Depois havia outras escolhas a
fazer: de onde seriam esses alunos? Como poderiam
ser seleccionados? E quem faria essa escolha.
Poderiam ser dos Olivais (Lisboa), onde o pai
nasceu? De Arroios (Lisboa), onde cresceu? Pensou no
rótulo associado à Costa do Estoril, onde fica a sua
freguesia, de que é tudo "gente fina".
Foi à sua junta de freguesia porque
pensou que poderiam ser eles a servir de "crivo e a
garantir que o dinheiro ia parar às mãos certas".
Podiam ter acesso às escolas, aos professores, às
notas, aos miúdos. A junta fez a selecção e juntou
outros mil euros aos de António Lança de Carvalho, o
que significou que em vez de três alunos passaram a
poder premiar seis. O prémio ficou com o nome do pai
mas o logótipo da junta aparece em rodapé e foi lá a
cerimónia de entrega do cheque e diploma, no mês
passado.
Joceane e Joana receberam os dois
prémios de excelência de 500 euros, outros dois
alunos receberam os de distinção, de 300 euros, e
outros dois os de mérito, de 200 euros, valores
diferentes "para haver competição", nota o
benemérito, explicando que quatro dos prémios foram
para alunos de bairros de realojamento.
Joceane foi para a cerimónia
convencida que ia receber um diploma e uma quantia
simbólica, "uma lembrança, talvez uns cinco euros".
Ainda não recebeu os 500 euros.

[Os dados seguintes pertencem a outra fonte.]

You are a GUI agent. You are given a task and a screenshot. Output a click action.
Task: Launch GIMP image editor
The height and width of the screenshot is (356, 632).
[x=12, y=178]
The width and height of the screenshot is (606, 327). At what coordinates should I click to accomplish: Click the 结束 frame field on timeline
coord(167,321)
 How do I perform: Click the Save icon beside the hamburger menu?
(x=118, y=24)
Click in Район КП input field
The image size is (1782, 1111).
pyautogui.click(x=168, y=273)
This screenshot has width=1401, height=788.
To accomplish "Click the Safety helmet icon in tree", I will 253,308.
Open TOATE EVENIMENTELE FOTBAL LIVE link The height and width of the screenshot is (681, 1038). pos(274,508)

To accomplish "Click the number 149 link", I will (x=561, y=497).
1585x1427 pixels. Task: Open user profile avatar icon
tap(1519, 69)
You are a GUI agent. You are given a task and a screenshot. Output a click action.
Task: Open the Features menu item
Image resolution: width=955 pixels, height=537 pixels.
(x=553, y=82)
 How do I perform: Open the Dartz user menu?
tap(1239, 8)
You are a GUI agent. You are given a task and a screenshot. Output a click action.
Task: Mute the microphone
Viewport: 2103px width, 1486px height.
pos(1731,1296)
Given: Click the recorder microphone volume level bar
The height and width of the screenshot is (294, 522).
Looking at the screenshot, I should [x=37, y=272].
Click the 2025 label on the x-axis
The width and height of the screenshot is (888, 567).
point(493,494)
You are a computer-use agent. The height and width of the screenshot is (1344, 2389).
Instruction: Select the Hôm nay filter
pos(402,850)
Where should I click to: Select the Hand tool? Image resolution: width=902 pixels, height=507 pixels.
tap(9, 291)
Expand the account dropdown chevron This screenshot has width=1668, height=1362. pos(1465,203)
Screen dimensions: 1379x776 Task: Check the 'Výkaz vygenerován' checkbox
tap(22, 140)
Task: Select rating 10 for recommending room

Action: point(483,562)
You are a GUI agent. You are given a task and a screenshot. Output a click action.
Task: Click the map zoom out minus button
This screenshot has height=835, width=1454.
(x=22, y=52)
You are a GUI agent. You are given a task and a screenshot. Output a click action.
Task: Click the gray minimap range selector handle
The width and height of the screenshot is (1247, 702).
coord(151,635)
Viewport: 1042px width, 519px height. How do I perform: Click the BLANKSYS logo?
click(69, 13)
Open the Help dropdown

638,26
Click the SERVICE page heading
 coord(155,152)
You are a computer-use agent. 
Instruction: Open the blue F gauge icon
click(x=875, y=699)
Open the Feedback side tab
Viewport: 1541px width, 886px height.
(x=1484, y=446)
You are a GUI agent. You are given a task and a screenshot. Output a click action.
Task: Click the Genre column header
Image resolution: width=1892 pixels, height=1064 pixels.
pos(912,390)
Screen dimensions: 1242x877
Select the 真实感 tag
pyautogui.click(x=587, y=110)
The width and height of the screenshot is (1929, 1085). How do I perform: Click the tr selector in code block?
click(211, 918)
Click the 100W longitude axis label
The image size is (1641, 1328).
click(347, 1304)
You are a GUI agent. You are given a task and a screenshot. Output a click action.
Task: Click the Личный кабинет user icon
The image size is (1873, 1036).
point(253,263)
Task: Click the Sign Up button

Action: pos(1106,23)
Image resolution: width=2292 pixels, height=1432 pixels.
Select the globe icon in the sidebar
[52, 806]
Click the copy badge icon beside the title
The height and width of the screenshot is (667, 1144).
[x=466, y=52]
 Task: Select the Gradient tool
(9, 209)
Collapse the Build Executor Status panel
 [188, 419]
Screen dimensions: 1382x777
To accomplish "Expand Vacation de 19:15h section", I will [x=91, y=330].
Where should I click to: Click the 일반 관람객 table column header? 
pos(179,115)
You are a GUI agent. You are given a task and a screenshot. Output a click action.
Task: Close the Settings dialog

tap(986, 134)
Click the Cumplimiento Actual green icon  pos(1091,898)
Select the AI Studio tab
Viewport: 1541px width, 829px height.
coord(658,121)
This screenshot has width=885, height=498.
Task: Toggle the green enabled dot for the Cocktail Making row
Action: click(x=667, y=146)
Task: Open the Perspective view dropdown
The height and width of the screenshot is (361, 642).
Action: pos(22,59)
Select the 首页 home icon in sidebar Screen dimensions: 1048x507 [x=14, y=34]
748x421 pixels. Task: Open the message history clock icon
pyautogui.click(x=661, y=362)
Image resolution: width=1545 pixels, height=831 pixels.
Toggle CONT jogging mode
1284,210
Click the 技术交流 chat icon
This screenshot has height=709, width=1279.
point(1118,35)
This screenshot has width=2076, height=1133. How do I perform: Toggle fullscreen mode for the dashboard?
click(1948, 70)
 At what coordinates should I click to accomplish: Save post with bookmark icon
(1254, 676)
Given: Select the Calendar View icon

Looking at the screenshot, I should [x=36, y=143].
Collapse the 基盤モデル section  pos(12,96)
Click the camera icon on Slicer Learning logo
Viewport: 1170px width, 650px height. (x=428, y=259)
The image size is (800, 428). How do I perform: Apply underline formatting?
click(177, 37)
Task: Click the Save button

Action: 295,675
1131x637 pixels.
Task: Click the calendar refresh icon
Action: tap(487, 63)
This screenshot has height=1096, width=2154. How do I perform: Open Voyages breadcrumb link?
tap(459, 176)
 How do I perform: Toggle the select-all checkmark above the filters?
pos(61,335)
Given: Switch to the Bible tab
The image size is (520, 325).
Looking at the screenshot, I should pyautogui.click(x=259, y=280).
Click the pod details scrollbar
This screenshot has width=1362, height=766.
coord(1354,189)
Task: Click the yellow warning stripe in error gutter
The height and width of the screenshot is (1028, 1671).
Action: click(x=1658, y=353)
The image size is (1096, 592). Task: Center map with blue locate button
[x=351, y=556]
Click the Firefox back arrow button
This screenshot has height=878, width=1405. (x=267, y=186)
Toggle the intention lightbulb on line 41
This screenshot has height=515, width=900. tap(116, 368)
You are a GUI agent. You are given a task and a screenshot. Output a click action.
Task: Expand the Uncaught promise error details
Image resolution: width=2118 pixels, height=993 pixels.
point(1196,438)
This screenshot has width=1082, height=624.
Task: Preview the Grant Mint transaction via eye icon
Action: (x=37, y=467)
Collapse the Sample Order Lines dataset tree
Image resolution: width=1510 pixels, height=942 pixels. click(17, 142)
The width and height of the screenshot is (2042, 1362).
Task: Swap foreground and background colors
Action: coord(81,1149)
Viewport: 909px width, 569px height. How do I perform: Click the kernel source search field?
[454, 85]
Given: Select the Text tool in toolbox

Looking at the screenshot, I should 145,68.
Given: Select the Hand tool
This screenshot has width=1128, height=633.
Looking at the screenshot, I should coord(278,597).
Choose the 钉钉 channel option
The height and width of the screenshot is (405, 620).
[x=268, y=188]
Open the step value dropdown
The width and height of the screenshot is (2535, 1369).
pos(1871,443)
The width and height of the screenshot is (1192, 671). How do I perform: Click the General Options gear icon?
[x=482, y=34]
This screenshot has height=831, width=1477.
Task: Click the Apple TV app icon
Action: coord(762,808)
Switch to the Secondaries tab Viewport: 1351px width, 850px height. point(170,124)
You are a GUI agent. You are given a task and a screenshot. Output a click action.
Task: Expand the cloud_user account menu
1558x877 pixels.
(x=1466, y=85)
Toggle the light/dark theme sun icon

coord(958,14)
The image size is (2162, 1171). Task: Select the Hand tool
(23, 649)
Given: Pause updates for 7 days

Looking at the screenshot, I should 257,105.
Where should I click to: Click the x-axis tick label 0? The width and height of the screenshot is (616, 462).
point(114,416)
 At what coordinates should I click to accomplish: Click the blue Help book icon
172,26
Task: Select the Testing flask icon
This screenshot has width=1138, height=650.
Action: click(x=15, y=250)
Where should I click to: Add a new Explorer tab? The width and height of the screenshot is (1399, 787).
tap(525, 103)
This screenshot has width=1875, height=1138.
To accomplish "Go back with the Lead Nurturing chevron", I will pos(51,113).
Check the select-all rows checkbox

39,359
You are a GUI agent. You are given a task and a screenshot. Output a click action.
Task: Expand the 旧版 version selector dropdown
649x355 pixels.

Quando vierem, quer
pô-los de lado, mas o prémio já teve o seu impacto.
As amigas da mãe souberam pelo jornal da região de
Cascais do prémio da filha, a mãe guardou a notícia
e um dia Joceane deu pelo recorte colado no seu
guarda-fatos do quarto, mesmo por cima da fotografia
do futebolista Cristiano Ronaldo. "Deixei-o lá
estar."
Advogada e ortopedista
O prémio de Joceane também serviu
para conversas à mesa com os três irmãos mais novos
que ainda estão a estudar, um na primária e dois no
básico, e que ainda estão a tempo de porem os olhos
na irmã, que quer um dia ser advogada como nas
séries televisivas A Lei do Mais Forte ou o Projecto
Justiça.
As duas amigas sempre tiveram "em turmas boas", mas
ambas ouviram falar de casos de pessoas que se
ficaram pelo 9º ano, em que um ano depois de
acabarem já têm idade legal para começar a trabalhar
e "entram noutro mundo", diz Joana, que não quer que
esse seja o seu caminho. Longe disso, Joana sabe por
agora que sempre gostou de ossos, "acho graça ao
esqueleto humano", e sabe já que quer ser
ortopedista.
Em vez da fotocópia da notícia
colada ao guarda-fatos, Joana teve "a mãe a chorar"
quando soube do prémio e "a ligar para a família
quase toda", a contar do feito da filha, que é a
mais nova de cinco irmãos.
António Lança de Carvalho esteve com
Joceane e Joana lado a lado num palanque da junta de
freguesia, na cerimónia de entrega de prémios que
para si foi "demasiado formal".
Mais perto do Natal - ficam avisadas
Joceane e Joana e os outros quatro premiados - quer
marcar um almoço. "Faço tensão de acompanhar o
percurso dos premiados." A ideia não é fiscalizar o
que fizeram ao dinheiro, é perceber se aquele seu
"investimento a fundo perdido" teve algum impacto
nas vidas deles. Alguns colegas que acompanharam
Joana e Joceane à porta da escola para virem falar
com o P2 quiseram verificar que iam mesmo ser
entrevistadas, como elas lhes tinham dito,
confirma-se, são mesmo "bué importantes".